L'un des principales atouts de Blue Jay Way est le charisme qui se dégage de ses personnages et l'aisance du romancier à donner vie à son histoire. En construisant les bases de son roman autours de ses véritables acteurs, il oblige le lecteur à faire des choix semblables à ceux de son héros, Julien. Comme dans une véritable partie d'échecs, chaque acteur à un rôle, chaque personnage une place bien précise.

Et puis la mise en abyme fait son apparition. Les images de Julien et Fabrice Colin se superposent et il devient vite impossible de ne pas se demander en cours de lecture (et surtout à la fin quand un personnage propose à Julien de rentrer en contact avec un ami français, fan de polar, qui projette de fonder sa propre maison d'édition et qui possède des connexions dans le milieu du cinéma. Ceci ne vous rappel rien ?) : mais qui est le véritable conteur de l'histoire, qui pense véritablement être maitre de son destin ? D'ailleurs, le héros ne pose-t-il pas la même question, dans la dernière partie du récit ?
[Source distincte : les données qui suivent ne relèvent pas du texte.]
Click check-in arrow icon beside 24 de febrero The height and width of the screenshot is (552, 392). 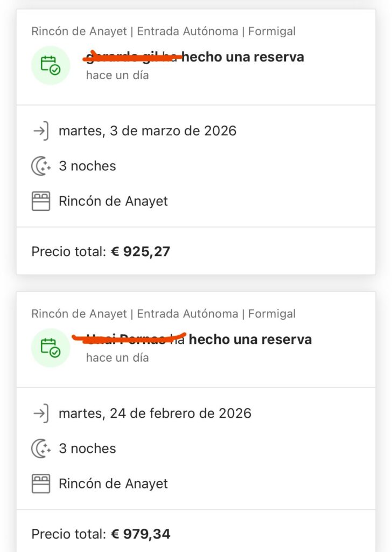point(41,413)
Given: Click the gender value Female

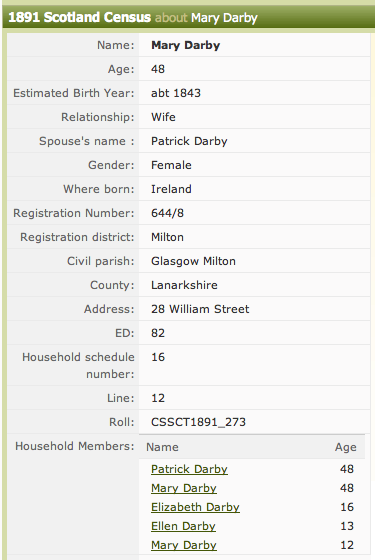Looking at the screenshot, I should [171, 165].
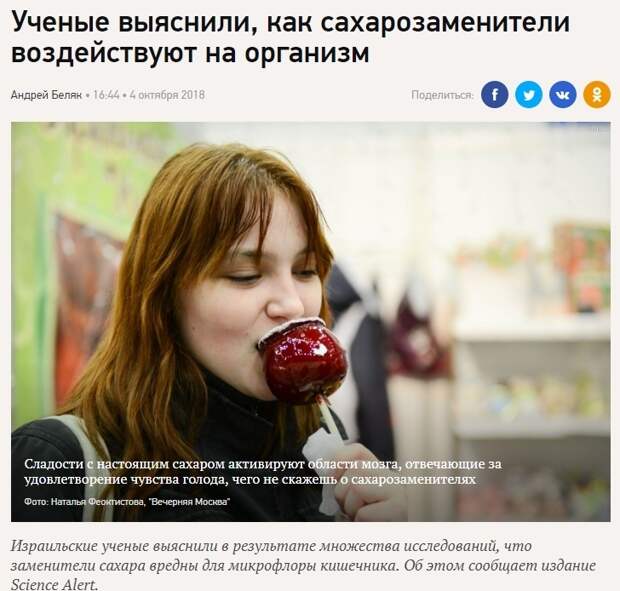Click the headline starting Ученые выяснили
Viewport: 620px width, 591px height.
click(x=291, y=38)
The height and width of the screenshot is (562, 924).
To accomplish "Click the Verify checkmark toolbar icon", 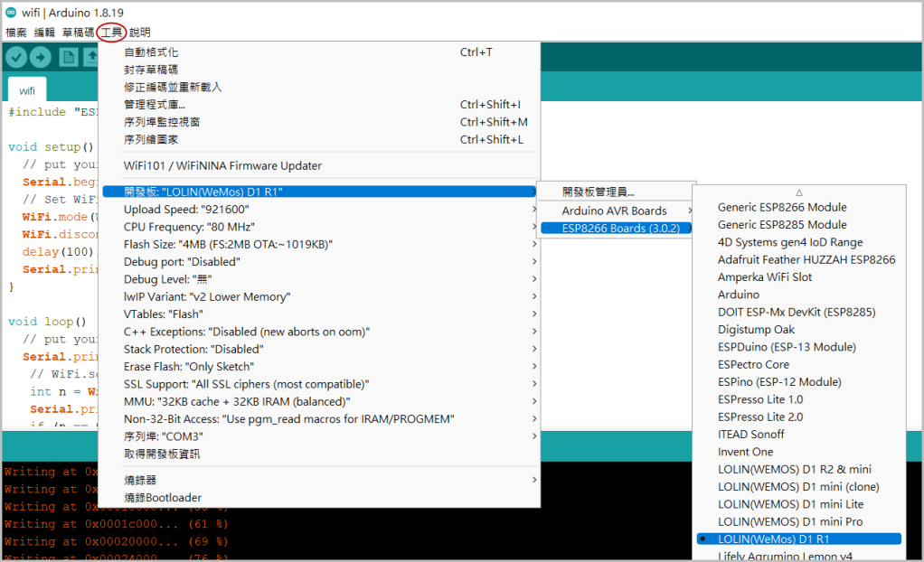I will click(15, 57).
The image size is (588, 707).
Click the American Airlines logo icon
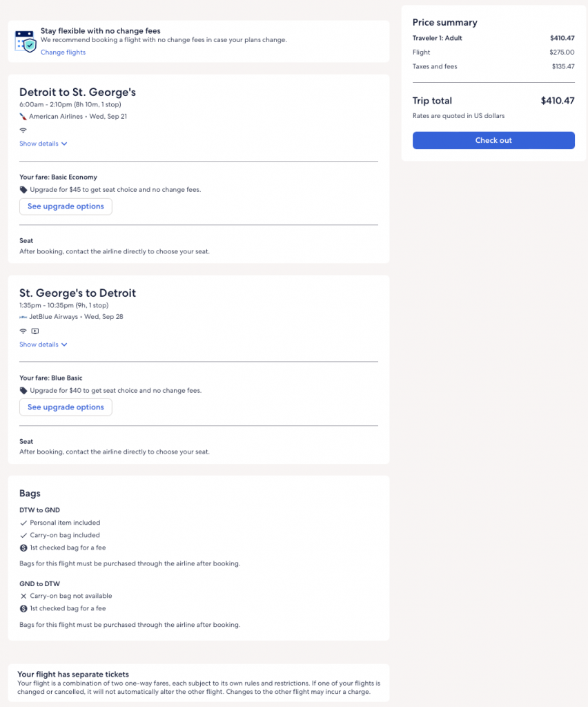pos(23,117)
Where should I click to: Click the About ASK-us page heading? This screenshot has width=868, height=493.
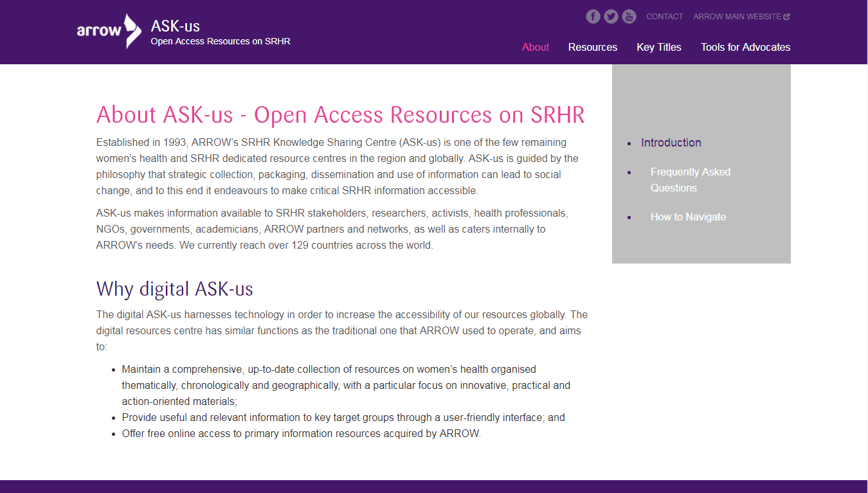pyautogui.click(x=340, y=115)
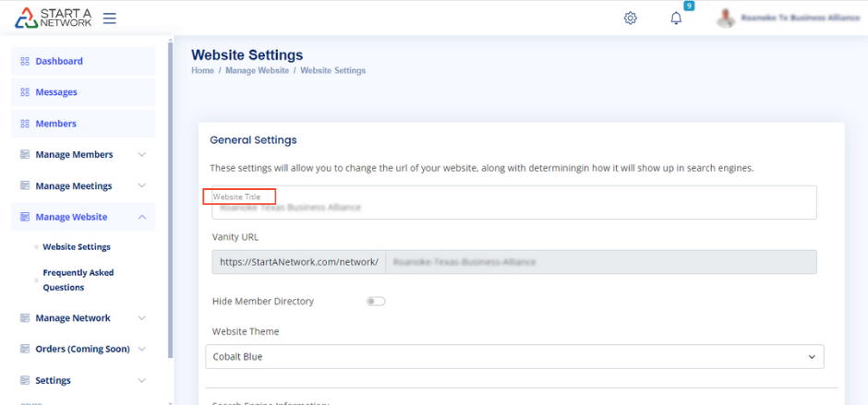Click the Dashboard grid icon in sidebar
The height and width of the screenshot is (405, 868).
25,61
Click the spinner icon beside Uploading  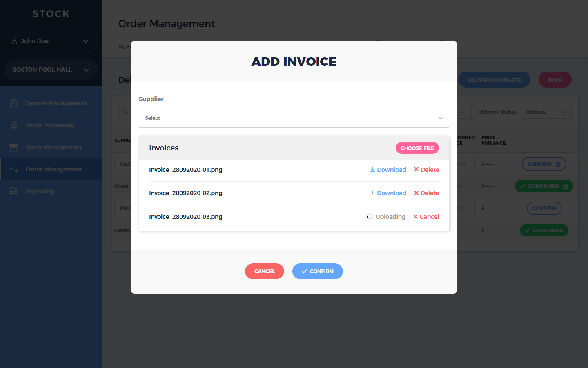[370, 217]
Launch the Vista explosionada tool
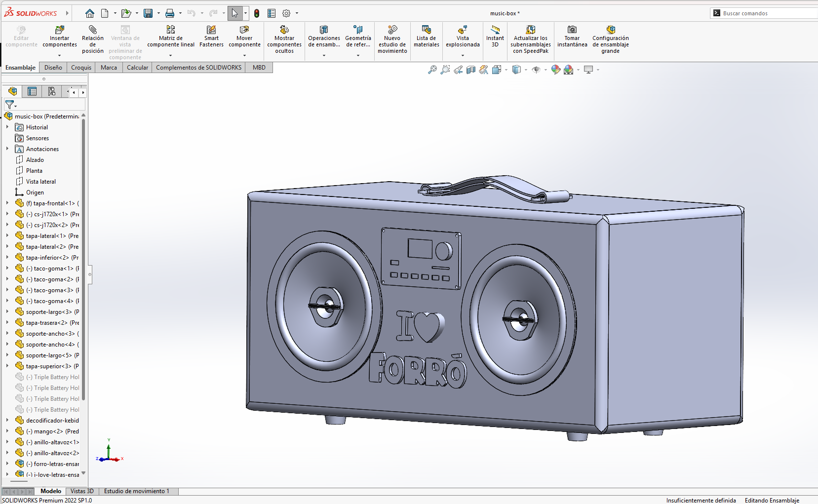Image resolution: width=818 pixels, height=504 pixels. coord(463,30)
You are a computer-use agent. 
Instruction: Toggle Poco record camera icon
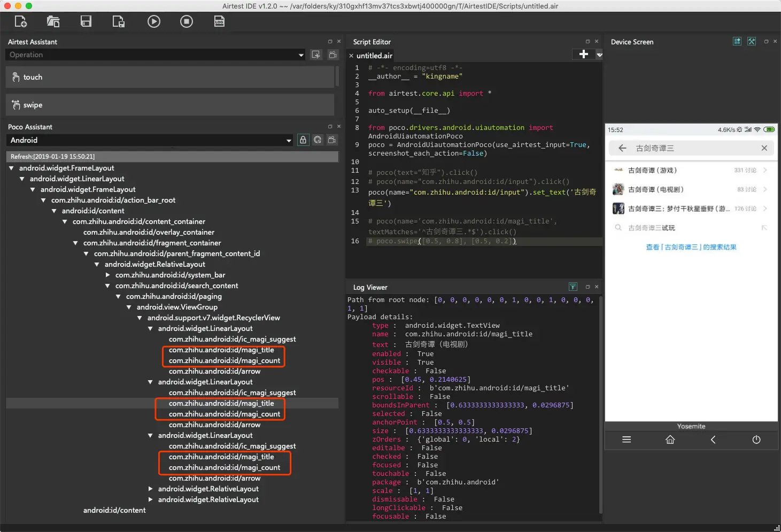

"Je voulais parler de cette sempiternelle rengaine sur le rapport réalité/fiction au sein de son œuvre : qu'est-ce qui était vrai, qu'est-ce qui ne l'était pas, pourquoi brouiller les pistes sans cesse. [...]
- Ce qu'il faudrait se demander, c'est ce qui sort grandi de cette confusion : la réalité ou la fiction ?"

Plutôt que d'être une fable sur le côté sombre de la vie Hollywoodienne, Blue Jay Way est avant toutes choses une histoire de destins. Peut être là la seule et unique étiquette que l'on peut coller au livre, DESTINS.
Et c'est en cela que je trouve beaucoup de points communs entre ce roman et un autre du même éditeur : Seul le silence de RJ Ellory.
Les deux histoires sont difficiles à ranger dans un genre bien particulier et ils évoquent un personnage plein d'humanité mais empreint d'une grande naïveté, dont le destin n'est plus véritablement entre ses mains. Ils jouent aussi avec le point de vue du narrateur qui va raconter sa vie dans un livre, livre dont on se retrouve finalement à tourner les pages.

Pour revenir sur le destin, cela fait quelques semaines seulement que j'ai entre les mains une biographie écrite par Pierre Brevignon et consacrée à Samuel Barber. Il est, entre autres choses, l'auteur d'un morceau de musique classique devenu mythique depuis qu'il a été joué dans Elephant Man et surtout, dans Platoon. Il s'agit de l'Adagio pour cordes, qui fait officie de sonnerie de téléphone au début du roman de Fabrice Colin. Le morceau est certes très connu du côté des américains mais c'est une nouvelle l'occasion pour moi de mettre en avant les théories de la Fin des mystères de Scarlett Thomas.

C'est le premier roman de l'auteur que je lis, donc je n'ai pas le recul nécessaire pour voir les récurrences dans son œuvre et ses "fixettes". Malgré une fin qui traine un peu en longueur dans ses explications, et une évocation des attentats du 11 septembre de New York un peu trop omniprésente à mon goût, j'ai pris un immense plaisir à découvrir la plume d'un auteur qui maitrise son récit du début à la fin, dans un univers que j'affectionne particulièrement. Il me reste maintenant à franchir le seuil des autres univers qui sont les siens depuis ses débuts, ceux de la fantasy et de la science fiction.